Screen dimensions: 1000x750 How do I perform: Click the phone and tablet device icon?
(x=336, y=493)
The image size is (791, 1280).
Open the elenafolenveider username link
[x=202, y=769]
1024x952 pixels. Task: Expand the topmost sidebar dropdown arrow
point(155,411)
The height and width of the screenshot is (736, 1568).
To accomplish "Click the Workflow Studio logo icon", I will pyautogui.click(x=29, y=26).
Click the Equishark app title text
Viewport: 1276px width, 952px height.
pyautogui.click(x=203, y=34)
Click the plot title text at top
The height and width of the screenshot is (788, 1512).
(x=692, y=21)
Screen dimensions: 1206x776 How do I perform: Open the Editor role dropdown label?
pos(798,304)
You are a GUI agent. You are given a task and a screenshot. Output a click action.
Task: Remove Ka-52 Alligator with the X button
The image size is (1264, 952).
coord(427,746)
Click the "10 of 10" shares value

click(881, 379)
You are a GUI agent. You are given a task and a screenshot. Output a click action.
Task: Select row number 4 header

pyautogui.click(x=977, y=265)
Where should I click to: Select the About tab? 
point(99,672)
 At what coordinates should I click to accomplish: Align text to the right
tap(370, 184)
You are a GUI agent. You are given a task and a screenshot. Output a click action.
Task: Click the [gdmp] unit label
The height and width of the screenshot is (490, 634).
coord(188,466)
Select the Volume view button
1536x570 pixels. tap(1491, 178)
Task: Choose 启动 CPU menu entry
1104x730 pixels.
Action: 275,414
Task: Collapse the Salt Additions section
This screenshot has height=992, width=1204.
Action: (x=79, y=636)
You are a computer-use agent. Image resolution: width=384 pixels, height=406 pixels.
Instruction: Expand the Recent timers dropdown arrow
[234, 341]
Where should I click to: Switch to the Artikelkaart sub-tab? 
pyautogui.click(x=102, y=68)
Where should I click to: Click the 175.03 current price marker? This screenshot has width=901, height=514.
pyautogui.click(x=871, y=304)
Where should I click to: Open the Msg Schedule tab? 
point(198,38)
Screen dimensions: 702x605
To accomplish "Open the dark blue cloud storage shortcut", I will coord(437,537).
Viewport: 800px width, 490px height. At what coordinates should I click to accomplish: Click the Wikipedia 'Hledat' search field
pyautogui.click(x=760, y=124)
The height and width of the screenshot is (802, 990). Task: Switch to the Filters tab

· · · ·

▸ What you are asked to do
Which lines of the records above contain the word "title"? Show each of them.

▸ Written response
Click the Equishark app title text
Click the plot title text at top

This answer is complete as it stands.